SET OF TASKS:
**1)** In the heavy metal article, which two bands are named as nu-metal acts?
**2)** Retype the heavy metal article word for word, beginning at the words "THOUSANDS OF YEARS" and stopping after "and black metal.".
**3)** Continue the heavy metal article from where it stops.

Devil horns up! From Sabbath to Scorpions to Slipknot, from the Sunset Strip to Scandinavia

The 100 Greatest Heavy Metal Songs of All Time

PHOTOGRAPHS IN COMPOSITE BY PAUL NATKIN/GETTY IMAGES, 2; PETE CRONIN/REDFERNS/GETTY IMAGES; PAUL BERGEN/REDFERNS/GETTY IMAGES

THOUSANDS OF YEARS after the Bronze and Iron Ages, the true Metal Age dawned half a century ago. In 1970, Black Sabbath convincingly evoked the true essence of evil with the lumbering, three-chord opening guitar riff to the song “Black Sabbath,” consecrating the first pure heavy-metal crusher, and the ripples have been spreading virulently ever since. Judas Priest tuned into Sabbath’s darkly jagged melodies to create their own intricate, law-breaking mini-epics, Metallica revved up Priest’s tempos to give headbangers cases of whiplash, hair bands like Mötley Crüe and Quiet Riot spruced up the music for MTV, and nu-metal mutants like Korn and Slipknot gave it a bleak post-alt-rock and hip-hop edge. At the same time, its true believers have created extreme global offshoots like death metal, doom metal, and black metal.

In those five-plus decades, fans of metal have embraced the genre’s songs as intense declarations of individuality. To be a metalhead, you’re rejecting normalcy, you’re willing to believe in yourself and visit your dark side because you know the eardrum-slaughtering decibels and aggressive lyrics are the crucible in which you feel something new and unique. Years removed from its initial rumbles, metal is now a cultural force. Over time, heavy metal has topped the pop charts, served as the basis of hit movies, saved the day in TV shows, and even signaled prosperity around the world.

RAW DATA:

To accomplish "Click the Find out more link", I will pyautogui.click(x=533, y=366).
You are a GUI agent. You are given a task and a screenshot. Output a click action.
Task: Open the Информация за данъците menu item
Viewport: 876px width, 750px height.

EXPECTED OUTPUTS:
**1)** Korn and Slipknot.

**2)**
THOUSANDS OF YEARS after the Bronze and Iron Ages, the true Metal Age dawned half a century ago. In 1970, Black Sabbath convincingly evoked the true essence of evil with the lumbering, three-chord opening guitar riff to the song “Black Sabbath,” consecrating the first pure heavy-metal crusher, and the ripples have been spreading virulently ever since. Judas Priest tuned into Sabbath’s darkly jagged melodies to create their own intricate, law-breaking mini-epics, Metallica revved up Priest’s tempos to give headbangers cases of whiplash, hair bands like Mötley Crüe and Quiet Riot spruced up the music for MTV, and nu-metal mutants like Korn and Slipknot gave it a bleak post-alt-rock and hip-hop edge. At the same time, its true believers have created extreme global offshoots like death metal, doom metal, and black metal.

**3)**
What millions of fans around the world have realized is that a good metal song transports you. Amid the deafening drums and growling vocals, the ideal metal tune relates power, resilience, and even hope. Where less cultured ears hear only noise and rage, metalheads recognize nuance. A song like Metallica’s “Fade to Black,” for instance, actually helps you escape your personal darkness rather than encouraging it. Metal has always been about overcoming fear and finding community among like-minded outcasts. It’s about togetherness.

The group of headbangers that Rolling Stone gathered to rank the 100 Greatest Heavy Metal Songs of All Time debated the merits of more than 300 worthy songs over several months. These people include writers and critics who have been writing for Rolling Stone for decades and contributors to metal-focused publications. Many list voters contributed to RS’Greatest Metal Albums list a few years back.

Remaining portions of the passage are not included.